Ananda Lewis

Benson: I'd like to get past her line of srimmage.

Ahern: The new XFL commissioner.

Fowle: Five yards for unnecessary use of pleather.

Johnny: I like the outfit, but I wish I could see her end zone!

Strasser: Ananda is displaying all the assets it takes to be a top VJ.

Weinhold: Time-Life Books presents Quarterbacks of the Old West.
Amber Benson

Lisa G.: Stick a fork in her, she's done!

Johnny: The new trout-flavoured pantsuit.

Strasser: Let me pass along something I've learned the hard way: Don't shop with PMS.

Weinhold: The pajamas of Turin.
Mary Steenburgen

Lisa G.: Ted Dansen says "Cheers" to this.

Benson: Shiny nipples will never go out of style.

McDonald: Sleek, satin and sexy.

Fowle: She makes my steen burgen.

Strasser: This color perfectly complements Ted Danson's bald spot.

Marley: "Ted, go park the car. I'll be inside looking good."

Pamela Anderson

Benson: Her biggest mistake since Barb Wire.

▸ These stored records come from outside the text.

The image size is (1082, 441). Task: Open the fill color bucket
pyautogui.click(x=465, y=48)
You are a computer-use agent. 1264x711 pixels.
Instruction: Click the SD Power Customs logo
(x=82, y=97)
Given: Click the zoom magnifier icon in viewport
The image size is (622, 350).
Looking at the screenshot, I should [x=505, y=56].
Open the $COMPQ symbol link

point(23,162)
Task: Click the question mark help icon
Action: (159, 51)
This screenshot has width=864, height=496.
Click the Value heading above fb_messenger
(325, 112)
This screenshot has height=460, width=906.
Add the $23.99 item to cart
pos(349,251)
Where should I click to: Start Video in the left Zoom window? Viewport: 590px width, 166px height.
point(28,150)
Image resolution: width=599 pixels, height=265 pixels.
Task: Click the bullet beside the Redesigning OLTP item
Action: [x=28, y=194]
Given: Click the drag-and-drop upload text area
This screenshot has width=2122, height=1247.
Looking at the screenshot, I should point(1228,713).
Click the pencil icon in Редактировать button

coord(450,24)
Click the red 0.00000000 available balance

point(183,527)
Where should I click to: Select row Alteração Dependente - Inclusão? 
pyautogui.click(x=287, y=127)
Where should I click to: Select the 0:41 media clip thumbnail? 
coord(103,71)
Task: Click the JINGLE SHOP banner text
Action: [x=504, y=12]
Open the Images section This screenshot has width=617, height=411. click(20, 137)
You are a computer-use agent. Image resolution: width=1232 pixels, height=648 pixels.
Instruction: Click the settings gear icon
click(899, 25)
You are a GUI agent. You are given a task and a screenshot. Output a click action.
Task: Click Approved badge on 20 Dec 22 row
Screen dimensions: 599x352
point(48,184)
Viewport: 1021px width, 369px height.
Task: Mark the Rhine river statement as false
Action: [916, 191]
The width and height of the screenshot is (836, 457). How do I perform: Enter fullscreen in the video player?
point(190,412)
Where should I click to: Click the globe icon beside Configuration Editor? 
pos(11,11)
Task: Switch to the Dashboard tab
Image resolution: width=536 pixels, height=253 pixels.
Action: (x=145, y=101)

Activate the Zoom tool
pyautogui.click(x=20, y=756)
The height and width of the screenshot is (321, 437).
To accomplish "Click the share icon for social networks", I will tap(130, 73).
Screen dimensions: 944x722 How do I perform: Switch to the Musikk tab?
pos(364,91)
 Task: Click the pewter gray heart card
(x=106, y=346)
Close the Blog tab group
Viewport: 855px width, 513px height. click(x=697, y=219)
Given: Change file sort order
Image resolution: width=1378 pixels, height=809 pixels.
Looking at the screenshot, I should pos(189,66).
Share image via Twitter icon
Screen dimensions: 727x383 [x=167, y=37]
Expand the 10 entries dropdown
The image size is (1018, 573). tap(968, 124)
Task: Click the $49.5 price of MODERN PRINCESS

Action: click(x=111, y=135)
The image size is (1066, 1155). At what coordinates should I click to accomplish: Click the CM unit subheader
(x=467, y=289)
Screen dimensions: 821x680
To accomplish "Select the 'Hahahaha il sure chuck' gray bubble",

Ahern: Not wanting to be noticed, Pam goes to the airport in her least flashy outfit.

Strasser: She just went in for a taste reduction.

Marley: So big and pointy -- I love her boots.
Amy Brenneman

Benson: Judged by an angel.

Ahern: The miniature arm dresses are a nice touch.

Strasser: Amy moonlighting at a Reneissance fair.

Marley: Wait a minute, I think that's my mother's old tablecloth.

Weinhold: "Flight attendants, prepare for takeoff."